Only one stretch of the data below should be repeated: the lines from the line containing "445x631 pixels." through the line containing "Task: Click the phone icon for 下載 App", inclusive, exactly as they are.
(Beginning of RECORD SET)
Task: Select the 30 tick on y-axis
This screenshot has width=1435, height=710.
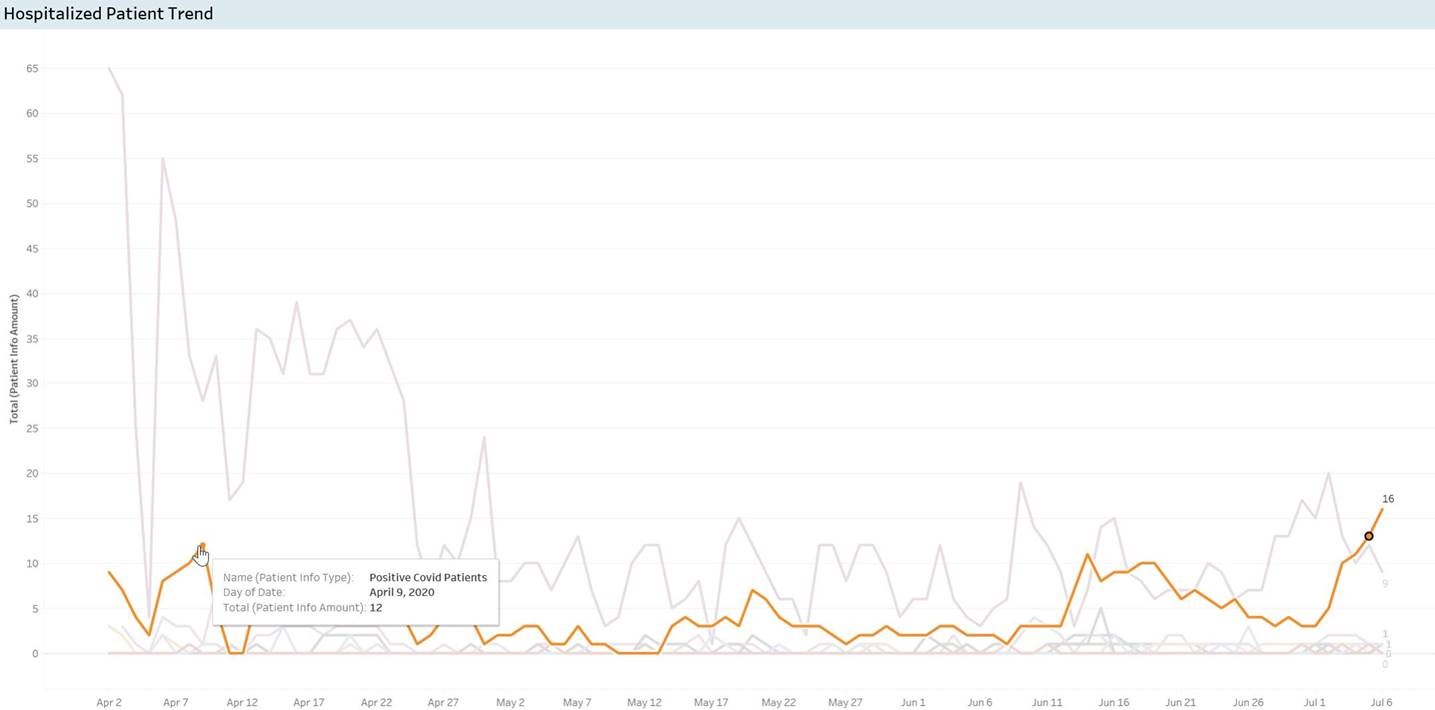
(End of RECORD SET)
(Beginning of RECORD SET)
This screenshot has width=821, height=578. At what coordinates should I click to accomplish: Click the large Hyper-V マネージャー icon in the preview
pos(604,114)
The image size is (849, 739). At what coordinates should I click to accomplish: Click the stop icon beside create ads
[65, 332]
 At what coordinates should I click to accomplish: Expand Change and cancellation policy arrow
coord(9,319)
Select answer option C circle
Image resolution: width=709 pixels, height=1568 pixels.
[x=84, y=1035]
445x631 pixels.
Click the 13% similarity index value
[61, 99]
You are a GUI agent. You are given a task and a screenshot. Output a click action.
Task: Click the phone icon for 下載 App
(End of RECORD SET)
(Beginning of RECORD SET)
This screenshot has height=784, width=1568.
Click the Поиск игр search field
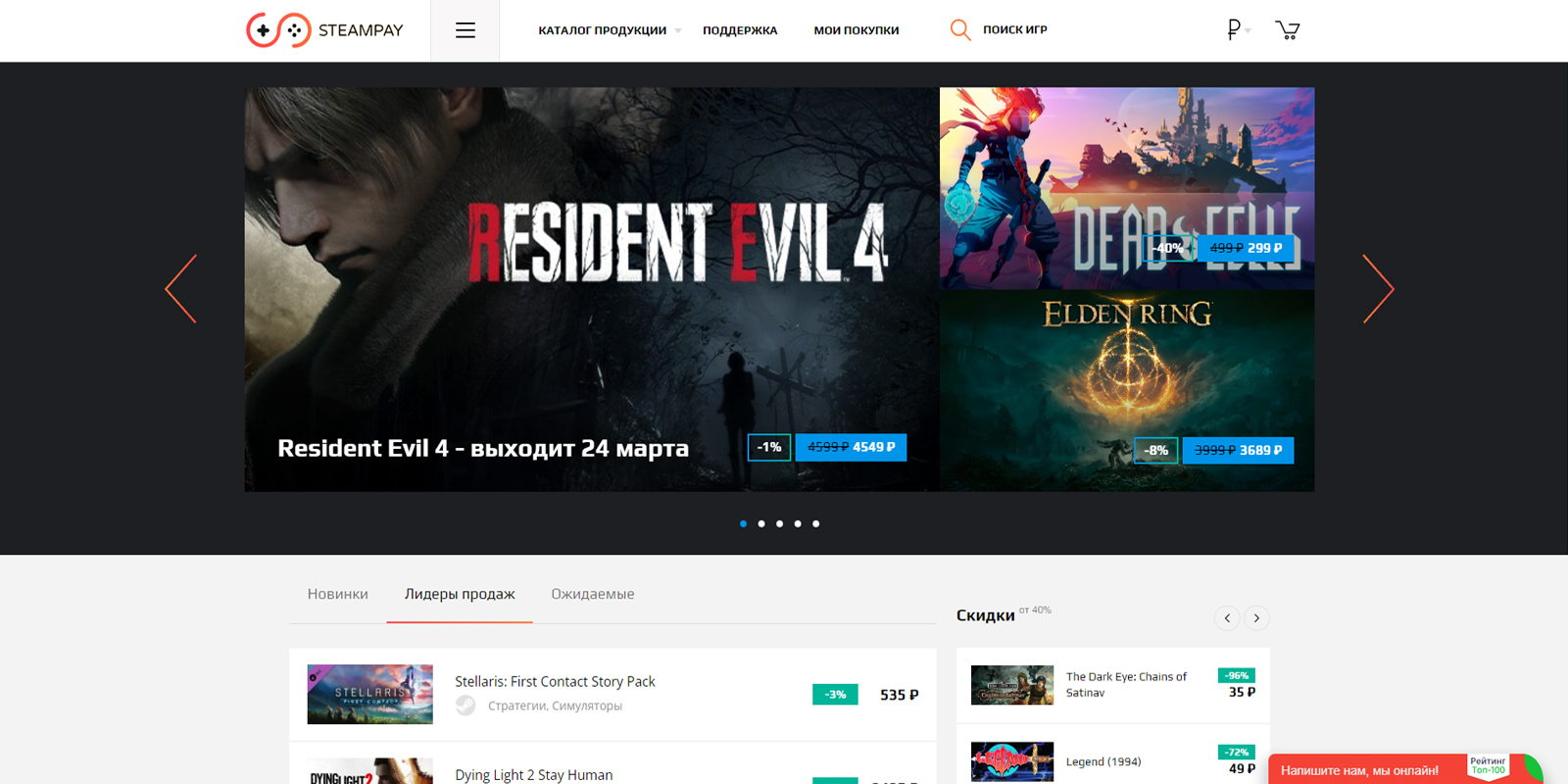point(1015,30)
(End of RECORD SET)
YOUR RESPONSE:
445x631 pixels.
Click the 13% similarity index value
[61, 99]
You are a GUI agent. You are given a task and a screenshot. Output a click action.
Task: Click the phone icon for 下載 App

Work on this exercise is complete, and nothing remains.